JTF (just the facts): A total of 16 large scale color photographs, framed in white and unmatted, and hung against white walls in the main room of the West 26th Street location and in the main room and the entry area of the Chrystie Street space. All of the works are archival pigment prints, made in 2013. 6 of the works are four image vertical arrays (like film strips), while the other 10 are single images. The film strips are sized 48×23 while the single images range in size from 60×56 to 60×92; all of the images are available in editions of 6. A three channel video from 2013 entitled Face in the Crowd runs in a darkened room in the back of the West 26th Street location. (Installation shots of both locations below.)
Comments/Context: Alex Prager is one of the hottest names in contemporary photography, and following up on the success of her most recent show in 2012, she has taken to heart the “go big or go home” mantra that now pervades the art world. While she continues to explore both film and photography, her artistic ambitions have grown – her newest project is more complex, with much bigger stage sets and more elaborate and numerous actors, now delivered in larger prints, a two venue New York gallery show, and a concurrent museum exhibit at the Corcoran. This is Alex Prager expanded and super-sized, amplified for wider effect.
Prager’s newest work centers on the unfortunately vapid observation that crowds aren’t just faceless mobs, but are instead made up of groups of discrete individuals. As insights go, this one isn’t particularly original, but she artistically mines this theme for all it’s worth. In roughly a dozen separate scenes, she takes a bird’s eye view of crowds and clusters of people: at the beach, in the stands at a stadium, in the airport waiting area, on a street corner, at a cocktail party, or in formal wear at the theater. Every scene is a small movie of its own, with dozens of actors and extras, each in a specific costume and makeup, jammed together in a tight space. What’s different about Prager’s crowds, from those of Weegee at Coney Island or any of a number of photojournalists capturing political rallies or protests, is that the crowd doesn’t dissolve into a sea of anonymous faces but instead stays crisp and detailed from edge to edge across all distances, giving the images a sense of hyper reality that can be explored at any resolution.

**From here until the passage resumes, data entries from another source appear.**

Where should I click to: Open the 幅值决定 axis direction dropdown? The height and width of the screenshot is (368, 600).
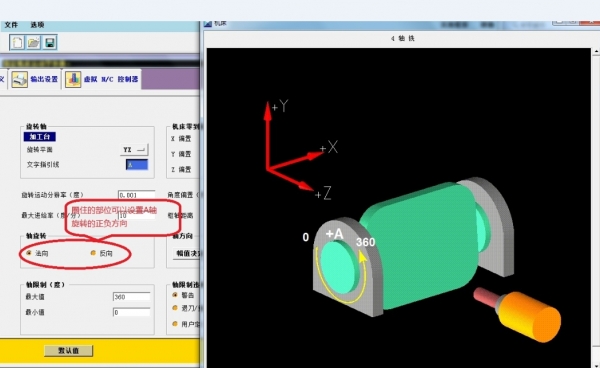coord(187,254)
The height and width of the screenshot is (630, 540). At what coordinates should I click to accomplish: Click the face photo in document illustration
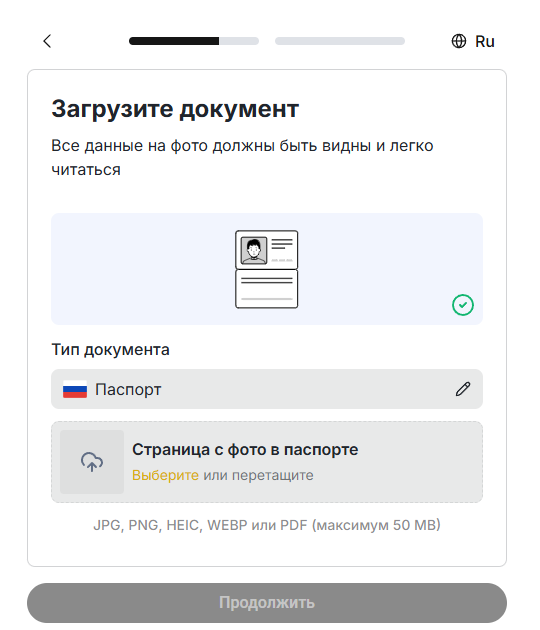tap(254, 250)
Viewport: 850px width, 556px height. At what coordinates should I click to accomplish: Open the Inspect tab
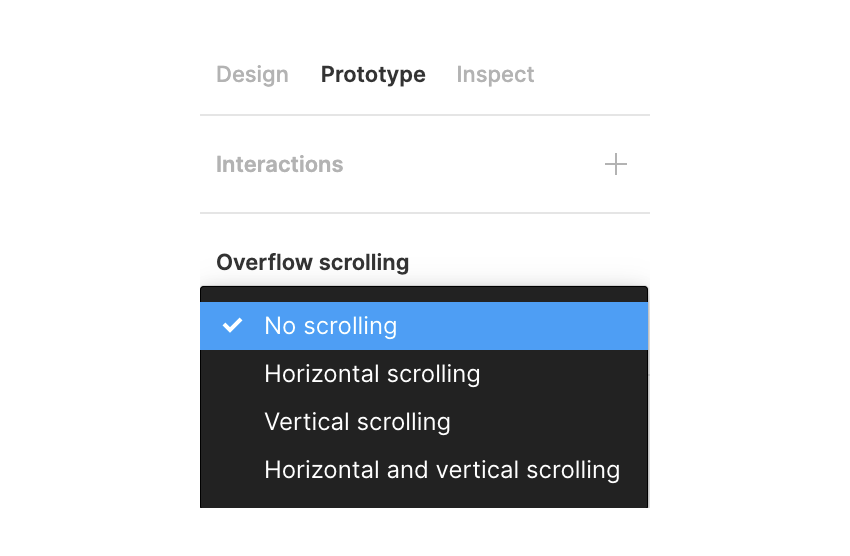tap(495, 75)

Amid all the chaos of bodies, any single individual can be picked out and seen clearly, his or her period costume fully visible, along with facial expressions, gestures, and looks that bounce around the frame. There are dozens of stories in each picture just waiting to be discovered.
These public crowd scenes are then stitched together into a larger narrative arc in Prager’s short film. Smartly installed in a tight space that increases the work’s enveloping claustrophobia, the three screen film follows the mixed emotions of the lead character (played by Elizabeth Banks), who is initially drawn to the bustling joy of the crowds, but then starts to feel trapped and anxious as the jostling thickness closes in. This progression is interspersed with talking head confessionals by various individuals, bringing single peripheral characters into focus for just a moment. We’ve seen this kind of snippet storytelling before, but Prager ultimately brings her signature sense of melodrama to the forefront and the crowds become a cackling, ominous assault.

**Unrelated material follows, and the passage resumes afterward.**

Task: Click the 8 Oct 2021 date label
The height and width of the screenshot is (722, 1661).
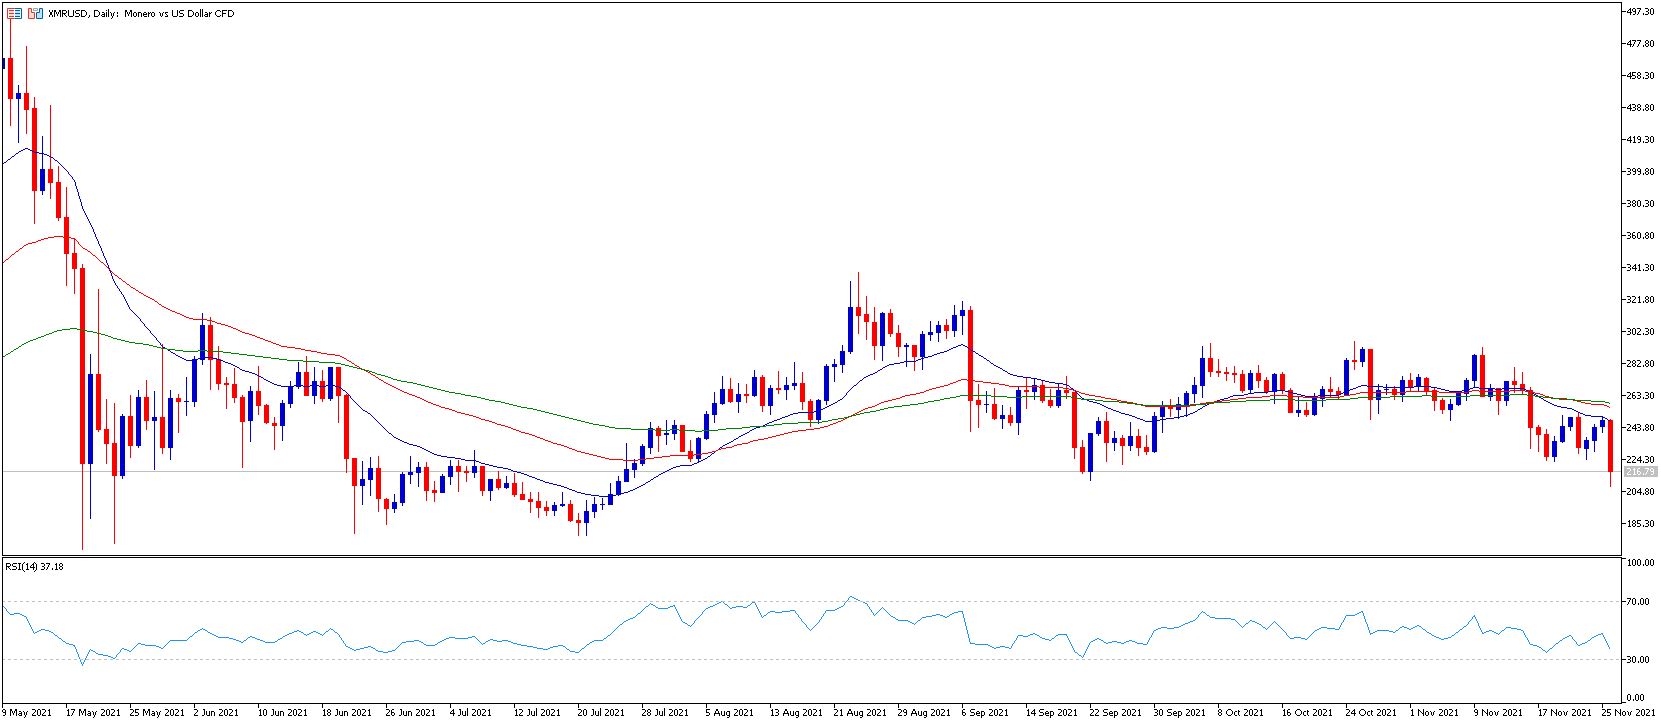Action: point(1240,713)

This new Alex Prager, fortified and expanded from her original artistic roots, offers plenty of moments of visual seduction; as a viewer, I was more than once pulled into her single frame scenes, wandering from face to face marveling at the subtle comedy of her stylized alone-in-a-crowd characters. And while I have no doubt that these large tableaux will be well received, I came away from the paired shows wishing that the emotional terrain in the single images was deeper and more intense. What has always drawn me to Prager’s work is that sense of desperation and vulnerable despair that simmers underneath her characters, even when it is exaggerated for Hitchcockian effect. These pictures still have Prager’s essence, but their personal vitality has somehow been diluted when multiplied out so many times. I came away impressed by the Where’s Waldo all-overness of her compositions and the immensity of the technical logistics of such large projects, but that enthusiasm was tempered by a lingering feeling of overdone emptiness. Perhaps that centerless disconnection was the whole point, and I just need to let them grow on me a bit.
Collector’s POV: The prints in this show range in price from $15000 to $40000 based on size, a major increase from her last show at Yancey Richardson in 2012 (she has since changed representation to Lehmann Maupin). Prager’s work has also become more visible the secondary markets in the past few years, with prices ranging from roughly $5000 to $63000.